Ces éléments nous aident à cerner les difficultés auxquelles le chercheur est confronté, dès lors qu'il essaye de comprendre les caractéristiques essentielles de l'action syndicale des travailleurs de cette entreprise. Nous avons, devant nous, un objet d'étude qui défie la spécialisation des sciences humaines, car en soulignant un des visages du problème (que ce soit fait dans la logique de l'économie, de la science politique, de l'anthropologie, de l'histoire ou de la sociologie), nous restons avec l'impression d'avoir laissé dans l'ombre des points aussi essentiels que ceux que nous avons abordés.

Nous sommes face à un phénomène social proche de ce que Mauss (1983) définissait en termes de "fait social total" ; un fait social touchant à plusieurs domaines de la vie en société. Un fait qui ne peut être compris en dehors d'une compréhension de la société dans son ensemble. Ce n'est pas un fait capable de tout expliquer d'une société, mais qui nécessite, pour être bien compris, que les chercheurs prennent en considération plusieurs domaines de la vie sociale.

Néanmoins, cette caractéristique "totale" de notre sujet ne doit pas nous empêcher de mettre en lumière ce qui lui est propre et qui fonde sa spécificité.

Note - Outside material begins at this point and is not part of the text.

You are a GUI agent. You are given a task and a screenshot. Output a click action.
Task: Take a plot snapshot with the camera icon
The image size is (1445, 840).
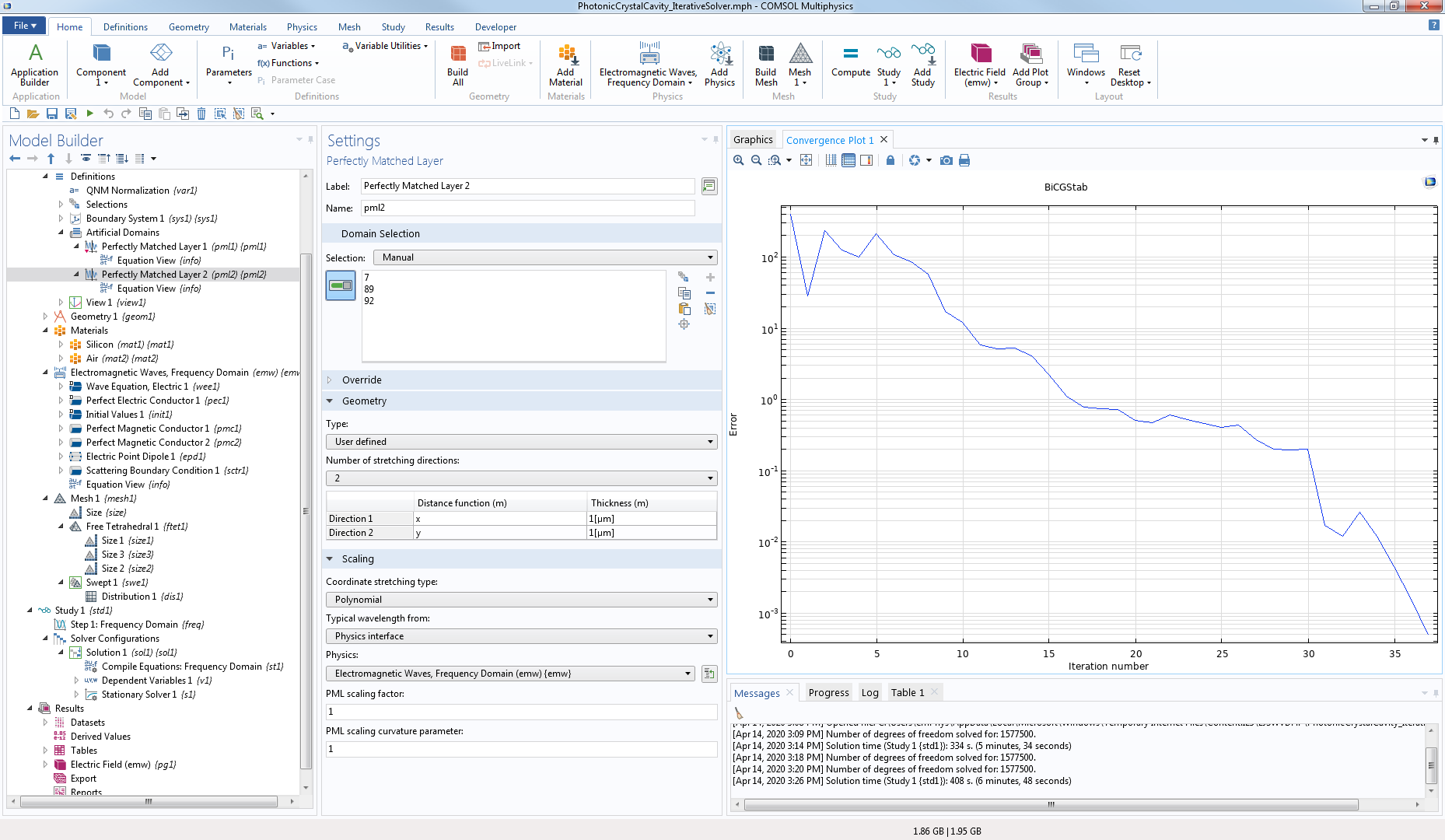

Autrement dit, dans la compréhension de notre objet d'étude, nous allons donner une priorité aux spécificités, à ce qui relève des enjeux propres aux contextes locaux, dans lesquels les acteurs sont insérés. Simplement, ces contextes ne sont pas à l'abri des influences externes, venues des conjonctures régionales ou nationales et celles provenant d'autres contextes plus lointains.

Ainsi, l'étude sur les formes de l'action syndicale des travailleurs du pétrole de Bahia, pose la question de la dialectique entre le global et le particulier, entre le macro-social et le micro-social, entre l'ensemble sociétal et les champs particuliers qui composent cet ensemble. Surtout, en ce qui concerne les influences des conjonctures sociopolitiques sur l'univers rapproché des acteurs.

Notes
4.

Voir notamment Rodrigues (1986), Almeida (1985), Costa (1986), etc.